SON DAKİKA
SON DEPREMLER

'Eşler de Başkan Seçmeli'

A- A+ PAYLAŞ

Malatya İl Müftülüğü tarafından, Kutlu Doğum Haftası etkinlikleri çerçevesinde düzenlenen ve İnönü Üniversitesi İlahiyat Fakültesi Dekanı Prof. Dr. Cem Zorlu'nun konuşmacı olarak katıldığı "Aile Bireylerinin Karşılıklı Hak ve Görevleri" konulu konferans ilgi gördü.

KONFERANS..
Malatya Belediyesi Konferans Salonunda gerçekleşen konferansa Malatya Belediye Başkanı Ahmet Çakır, İnönü Üniversitesi Rektörü Prof. Dr. Cemil Çelik, İl Müftüsü Mehmet Sönmezoğlu ile birlikte çok sayıda davetli katıldı.

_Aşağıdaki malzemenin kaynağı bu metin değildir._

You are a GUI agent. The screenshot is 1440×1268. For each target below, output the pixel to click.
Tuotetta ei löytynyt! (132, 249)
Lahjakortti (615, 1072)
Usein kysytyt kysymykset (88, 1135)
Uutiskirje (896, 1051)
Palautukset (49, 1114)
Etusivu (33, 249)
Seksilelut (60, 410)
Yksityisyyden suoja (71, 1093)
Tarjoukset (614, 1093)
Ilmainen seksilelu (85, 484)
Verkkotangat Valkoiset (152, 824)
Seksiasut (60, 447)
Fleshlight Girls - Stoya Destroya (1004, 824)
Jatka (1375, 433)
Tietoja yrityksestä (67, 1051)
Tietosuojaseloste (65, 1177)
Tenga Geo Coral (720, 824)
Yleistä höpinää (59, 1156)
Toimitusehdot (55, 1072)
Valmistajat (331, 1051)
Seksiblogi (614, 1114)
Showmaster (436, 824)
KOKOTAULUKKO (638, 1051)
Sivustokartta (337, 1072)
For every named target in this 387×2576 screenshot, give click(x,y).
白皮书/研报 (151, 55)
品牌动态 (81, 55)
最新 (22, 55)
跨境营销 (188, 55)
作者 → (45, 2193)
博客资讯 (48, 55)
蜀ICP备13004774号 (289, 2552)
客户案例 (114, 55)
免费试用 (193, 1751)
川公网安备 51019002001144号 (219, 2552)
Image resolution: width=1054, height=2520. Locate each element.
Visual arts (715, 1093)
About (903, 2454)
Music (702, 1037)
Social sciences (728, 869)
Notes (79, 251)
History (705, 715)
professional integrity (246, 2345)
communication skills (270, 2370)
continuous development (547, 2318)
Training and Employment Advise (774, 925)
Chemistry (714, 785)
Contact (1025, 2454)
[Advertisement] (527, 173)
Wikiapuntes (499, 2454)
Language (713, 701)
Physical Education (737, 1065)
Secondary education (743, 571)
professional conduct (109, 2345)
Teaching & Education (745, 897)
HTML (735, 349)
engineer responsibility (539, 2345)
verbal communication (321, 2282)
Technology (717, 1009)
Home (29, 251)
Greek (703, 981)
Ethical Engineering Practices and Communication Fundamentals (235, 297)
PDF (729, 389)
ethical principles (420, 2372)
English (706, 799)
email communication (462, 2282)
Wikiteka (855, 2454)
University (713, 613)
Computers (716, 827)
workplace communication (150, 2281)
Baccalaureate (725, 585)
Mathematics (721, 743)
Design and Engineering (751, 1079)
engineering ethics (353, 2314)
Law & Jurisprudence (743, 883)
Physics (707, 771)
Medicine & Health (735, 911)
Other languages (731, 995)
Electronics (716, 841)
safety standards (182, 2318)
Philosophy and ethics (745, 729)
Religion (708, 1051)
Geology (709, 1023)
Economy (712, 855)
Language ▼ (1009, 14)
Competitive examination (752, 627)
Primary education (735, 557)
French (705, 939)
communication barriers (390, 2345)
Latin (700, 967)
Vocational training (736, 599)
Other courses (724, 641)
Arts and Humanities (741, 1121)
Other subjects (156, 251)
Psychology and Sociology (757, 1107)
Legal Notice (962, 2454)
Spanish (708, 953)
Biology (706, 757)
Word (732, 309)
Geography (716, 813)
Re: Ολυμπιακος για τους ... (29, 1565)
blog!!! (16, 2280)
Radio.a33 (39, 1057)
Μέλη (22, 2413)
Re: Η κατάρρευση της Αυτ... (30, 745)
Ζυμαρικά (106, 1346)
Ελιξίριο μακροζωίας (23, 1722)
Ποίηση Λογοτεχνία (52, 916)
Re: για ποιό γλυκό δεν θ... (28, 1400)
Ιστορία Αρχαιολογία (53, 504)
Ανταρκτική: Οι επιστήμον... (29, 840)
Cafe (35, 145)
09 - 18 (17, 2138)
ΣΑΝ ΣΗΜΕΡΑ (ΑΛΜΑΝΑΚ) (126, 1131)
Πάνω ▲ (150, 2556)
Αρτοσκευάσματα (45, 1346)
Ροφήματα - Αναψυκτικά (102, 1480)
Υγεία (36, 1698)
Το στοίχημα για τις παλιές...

Konferans öncesi konuşma yapan İl Müftüsü Mehmet Sönmezoğlu, "İlahi vahyin son ve tamamlayıcı halkası İslam'ın ve onun peygamberi Hz. Muhammed'in insanlığa çağrısını doğru ve etkin bir şekilde tanıtmak, Hz. Peygamber sevgisi etrafında toplumumuza birlik ve beraberlik mesajları sunmak amacıyla Diyanet İşleri Başkanlığımız, Türkiye Diyanet Vakfımızın ve halkımız tarafından ülkemizde ve yurt dışında 1989 yılından bu yana Kutlu Doğum Haftası programları düzenleniyor. Hz. Peygamberi örnek almak demek tarihe gitmek ve gömülmek değil, O büyük şahsiyeti tanımak ve sevmek, onun insanlığın huzur ve mutluluğu için yaptığı çağrıyı güncelleştirerek hayatımıza yansıtmak, onun ahlakını ve çizgisini davranışlarımızın mihveri ve rehberi yapabilmek demektir" dedi.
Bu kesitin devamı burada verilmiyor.